> _Tâches à réaliser_:
1) Reproduisez à l'identique le passage de l'extrait sur Vision 2030 en commençant aux mots « En lançant en » et en vous arrêtant après « et de richesses. ».
2) Consignez à l'identique les lignes des rangées en commençant à la ligne qui contient « How do I perform: Click » et en vous arrêtant après celle qui contient « pos(1022,230) », sans reprendre les images.

> _Extrait_:
__________

Doubler le PIB d'ici à 2030

En lançant en grande pompe en 2016 son plan de transformation Vision 2030, l'Arabie saoudite s'est engagée à construire un nouveau modèle de développement économique plus libéral, plus inclusif, créateur d'emplois et de richesses.

En effet, en pariant sur l'émergence de nouveaux pôles de développement susceptibles de générer à l'horizon 2030 des recettes budgétaires équivalentes à celles actuellement tirées du pétrole (250 milliards de dollars), en ambitionnant de doubler son PIB et de positionner son économie au même niveau que celle de la Corée du Sud (1.631 milliards de dollars en 2020), Mohamed Bin Salman affiche clairement sa détermination à transformer radicalement l'économie et la société saoudienne.

__________

> _Rangées extraites_:
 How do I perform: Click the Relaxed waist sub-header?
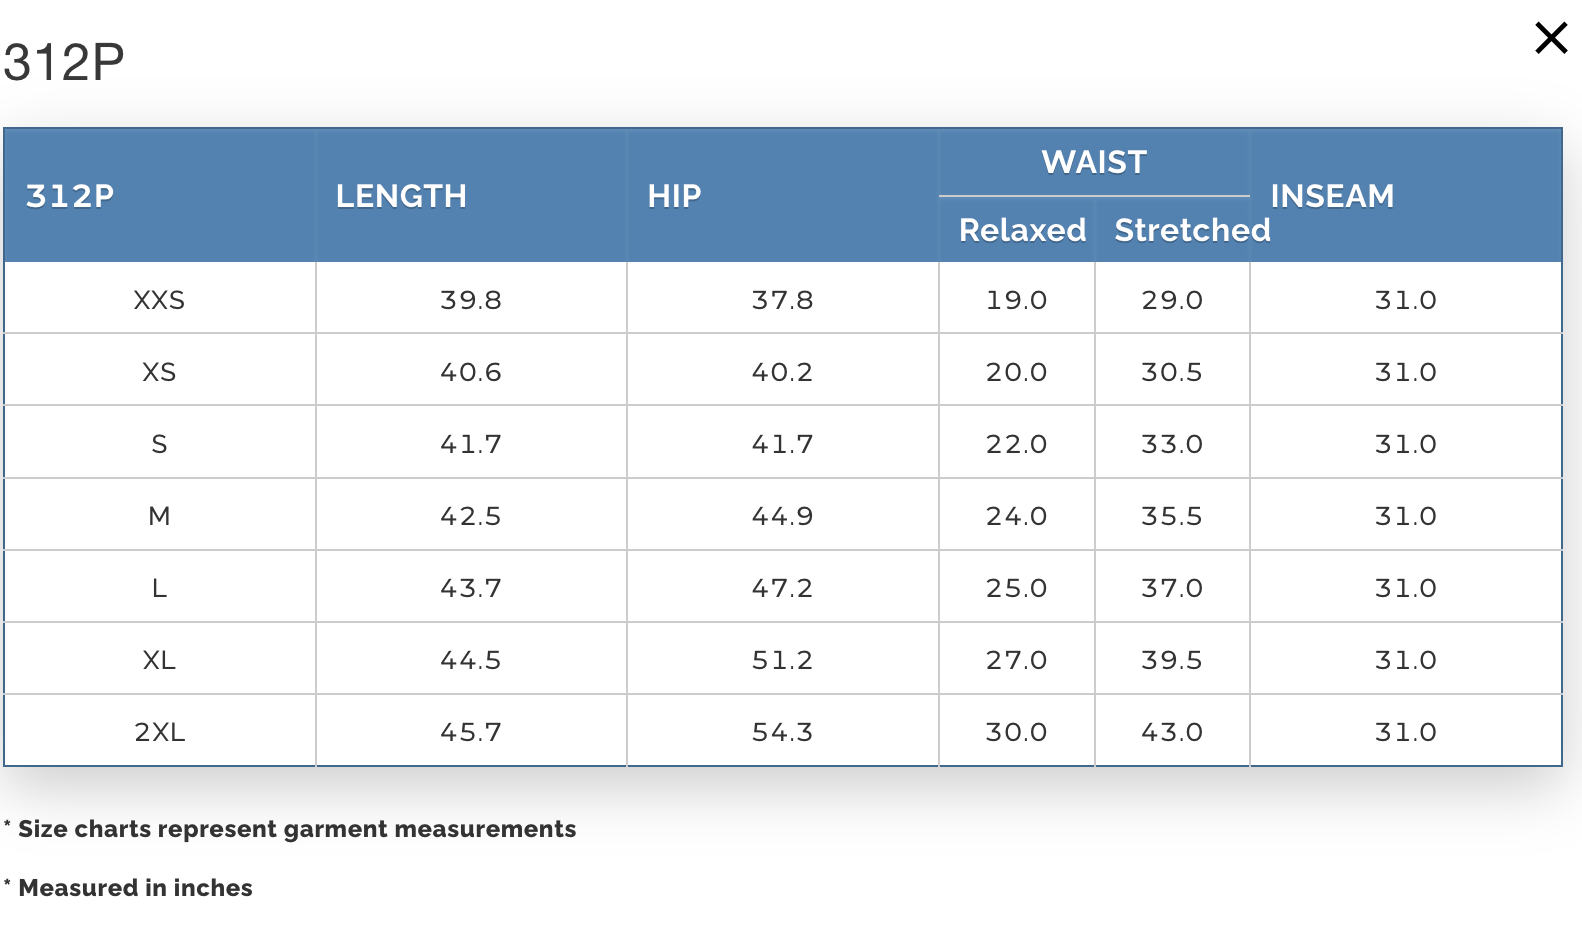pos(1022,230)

__________

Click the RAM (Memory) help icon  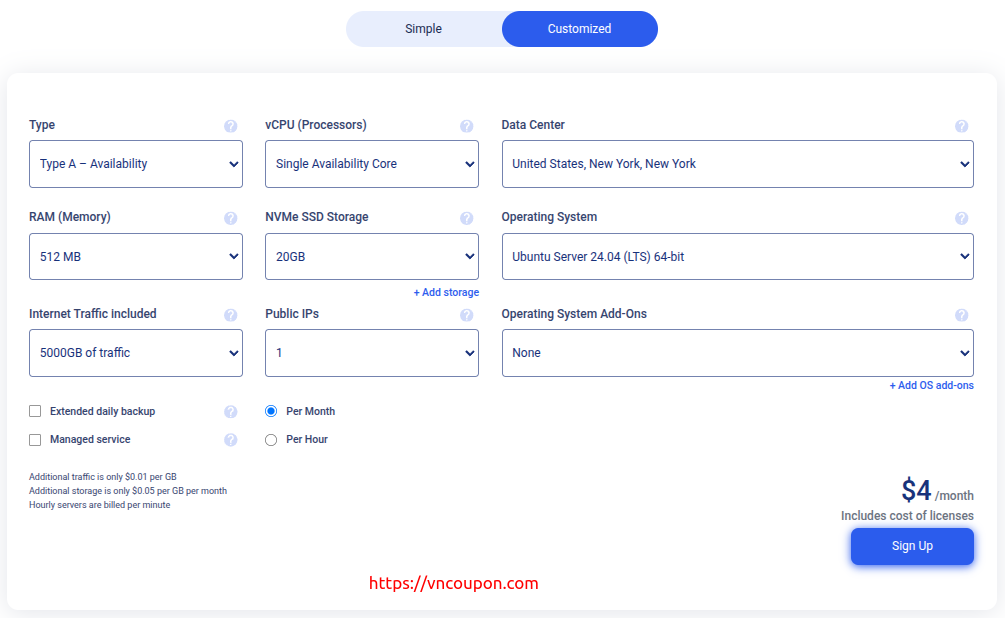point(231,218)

__________

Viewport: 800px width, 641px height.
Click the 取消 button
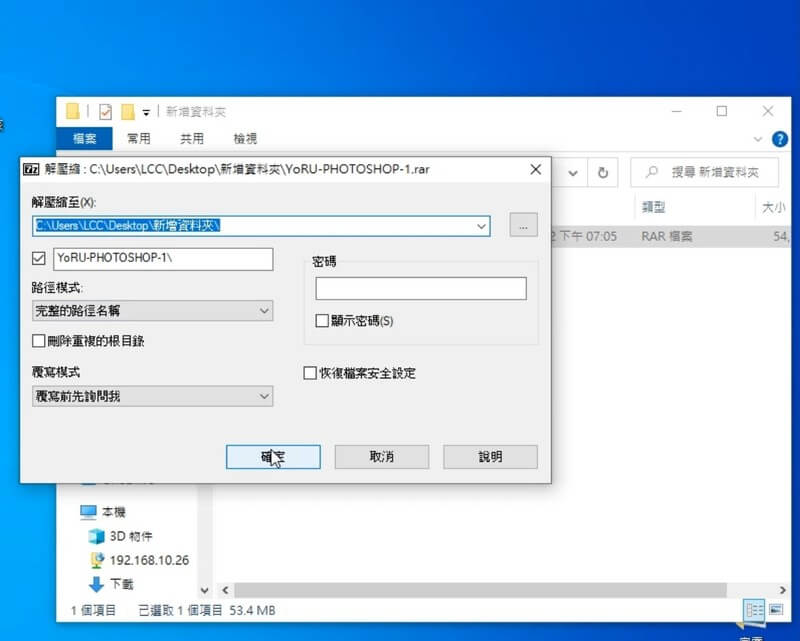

__________

> _Résultats par tâche_:
1)
En lançant en grande pompe en 2016 son plan de transformation Vision 2030, l'Arabie saoudite s'est engagée à construire un nouveau modèle de développement économique plus libéral, plus inclusif, créateur d'emplois et de richesses.

2)
 How do I perform: Click the Relaxed waist sub-header?
pos(1022,230)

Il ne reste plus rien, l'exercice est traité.